TASK SET:
1: In the post on software and trademark law, which party did the court rule for in the dispute between NetJets and Intellijet?
2: Using the post on software and trademark law, explain in one to three sentences why NetJets lost its case.
3: Write the next part of the post on software and trademark law, picking up after its final sentence.
>> Start QUOTED TEXT
Welcome back. I hope everyone had a good a great holiday season. I certainly enjoyed my vacation, but now it’s time to return to writing.
How the legal system should regard software is something of a conundrum. On its face, this appears to be a simple matter to determine. Software often greatly resembles a good, which the Uniform Commercial Code (UCC) defines as “all things . . . which are movable at the time of identification to the contract for sale . . . .” UCC § 2-105. A service is usually work paid for by another person, though it includes anything that is not a good. Software seems to meet this minimum requirement for most people (particularly if it’s stored on physical media like a DVD), though that potentially gets more complicated when one includes digitally distributed software. Still, one could argue that a game bought off Steam counts as an item that was movable at time of identification, even if “movable” refers to transmission over the internet. Many commercial software vendors argue that their software is a service, and utilize licensing schemes to maintain control over their product. Goods and services get treated differently by the legal system, and receive different protections. This post won’t go into the intricacies of the UCC, or how to treat service contracts. Instead, let’s focus on how trademark law deals with the need to determine whether software represents a good or a service.
As Eric Goldman points out (http://blog.ericgoldman.org/archives/2014/01/is-it-software-is-it-a-service-it-matters-for-trademark-registration-purposes.htm), trademark law requires a “use in commerce” for someone to register their trademark. Goldman uses a case between NetJets, Inc. and Intellijet (located here: http://digitalcommons.law.scu.edu/cgi/viewcontent.cgi?article=1617&context=historical), where NetJets used Intellijet’s name for software NetJets sold (though they capitalized every letter in INTELLIJET). Intellijet argued that NetJets did not have an enforceable right in the name because NetJets did not use the name in commerce as required by the Lantham Act. The court ruled for Intellijet, finding that NetJets did not market their software as a separate product. INTELLIJET mostly functioned as internal software, though customers could see the name when they accessed a NetJets portal to purchase other software. Basically, they tried to include a service under a mark for a good and got called out on it.
>> End QUOTED TEXT
>> Start DATA SECTION
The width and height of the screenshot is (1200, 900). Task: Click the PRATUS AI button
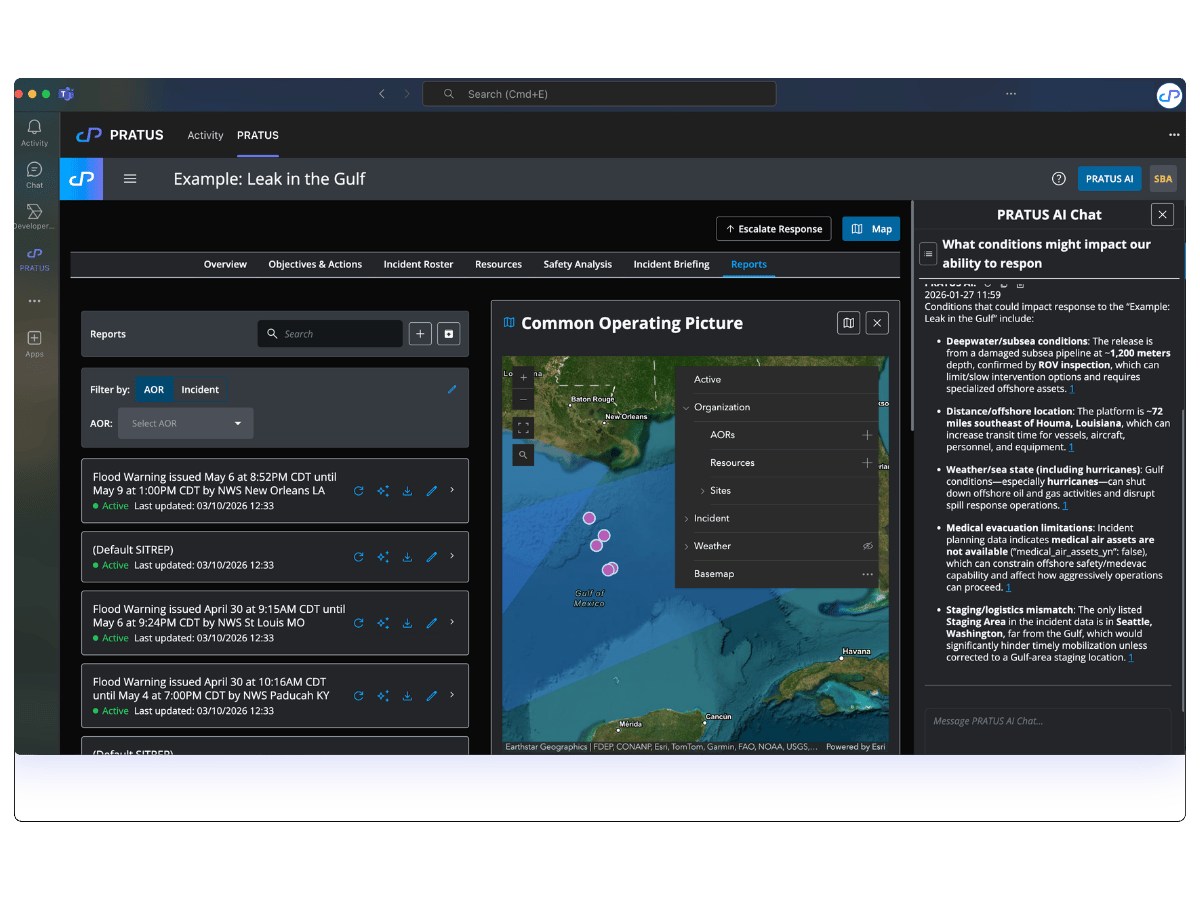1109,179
>> End DATA SECTION
>> Start DATA SECTION
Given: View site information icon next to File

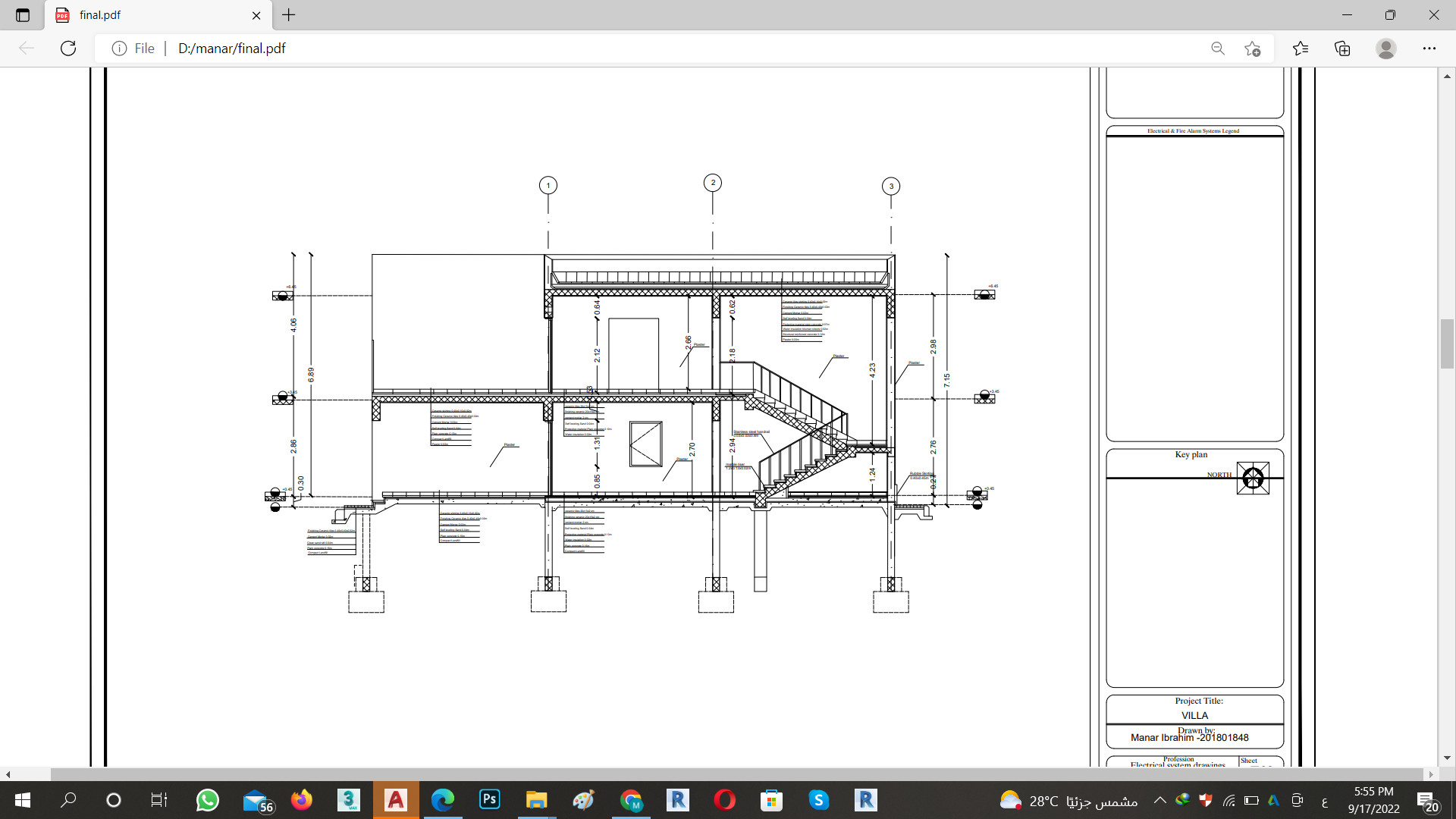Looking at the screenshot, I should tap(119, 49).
>> End DATA SECTION
>> Start DATA SECTION
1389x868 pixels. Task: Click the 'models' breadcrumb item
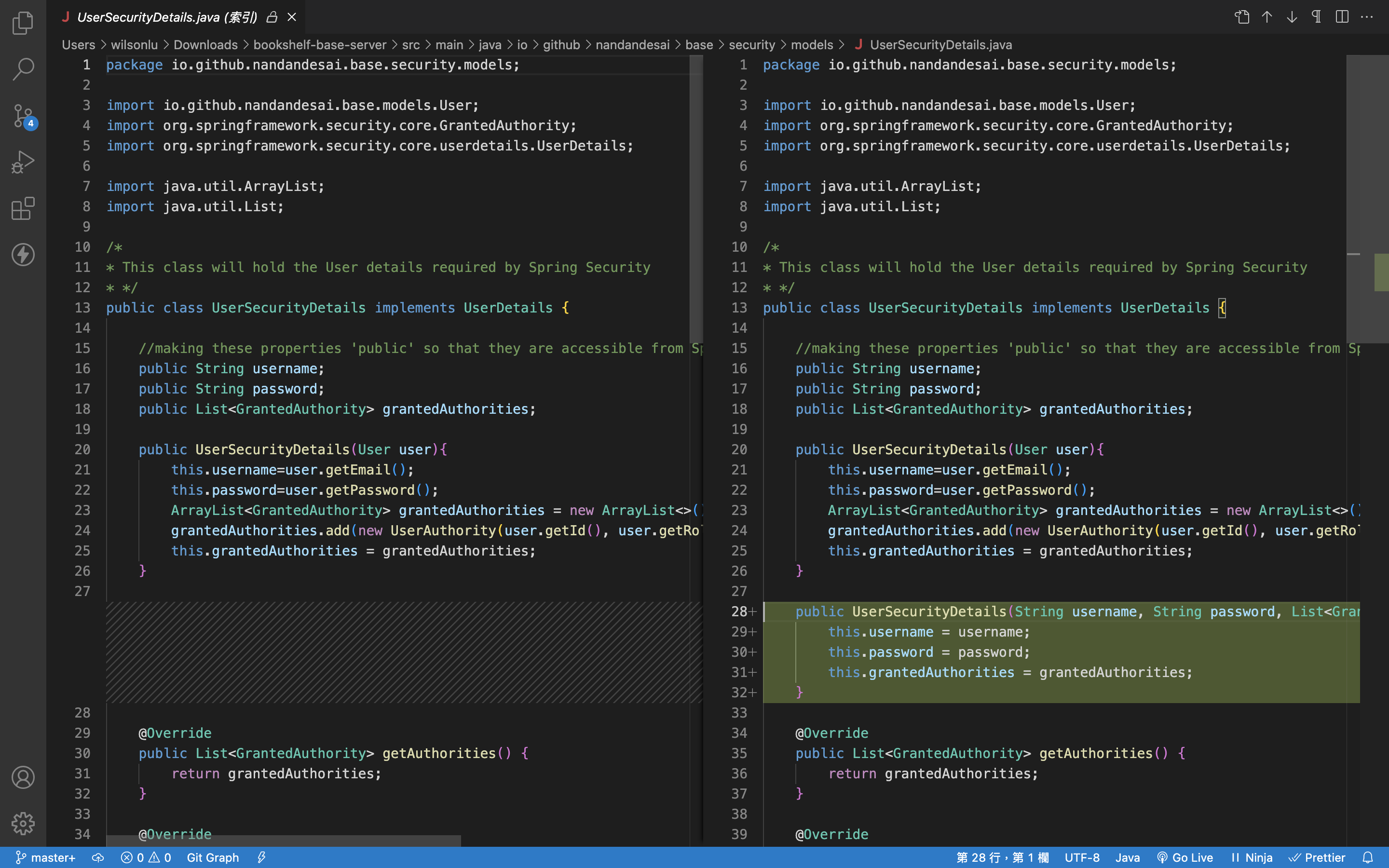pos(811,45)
>> End DATA SECTION
TASK-BY-TASK ANSWERS:
1: The court ruled for Intellijet.

2: The court found that NetJets did not market its INTELLIJET software as a separate product, so the name was not used in commerce as trademark law requires. The software mostly functioned internally, and customers saw the name only when they accessed a NetJets portal to purchase other software.

3:
The major lesson of this case is that the applicant should be more careful in how they file for trademark protection if they wish to register corporate software for trademark protection. However, this ruling means that trademark law does not provide a definitive answer to the question. The court seems to consider the software at trial to represent a service, but the software is inherently service oriented. NetJets’ web portal is primarily designed to help customers access portions of the website. The case doesn’t deal with consumer software, only software that is ancillary to whatever offering the company makes. That remains an open question. Given the prominence (and potential restrictions) of End User Licensing Agreements (EULA), that question remains important to answer. The National Conference of Commissioners on Uniform State Laws attempted to clarify the issue with the Uniform Computer Information Transactions Act (UCITA). UCITA attempted to clarify software’s ambiguity in the law’s good/service dichotomy by modifying the UCC Article 2 (which deals with contract formation, among other contracting issues). UCITA specifically stated that publishers had to include an EULA if they wanted customers to treat their software as a service (making the license valid). If there was no EULA, courts would consider the software to be a good. Not surprisingly, UCITA encountered a lot of opposition (not without reason, as explained here: http://www.jamesshuggins.com/h/tek1/ucita.htm) and only got passed in two states (Virginia and Maryland, as seen here: http://www.computerworld.com/s/article/83870/Sponsor_s_surrender_won_t_end_UCITA_battle?taxonomyId=070). As a result, whether software is a good or a service depends largely on the jurisdiction.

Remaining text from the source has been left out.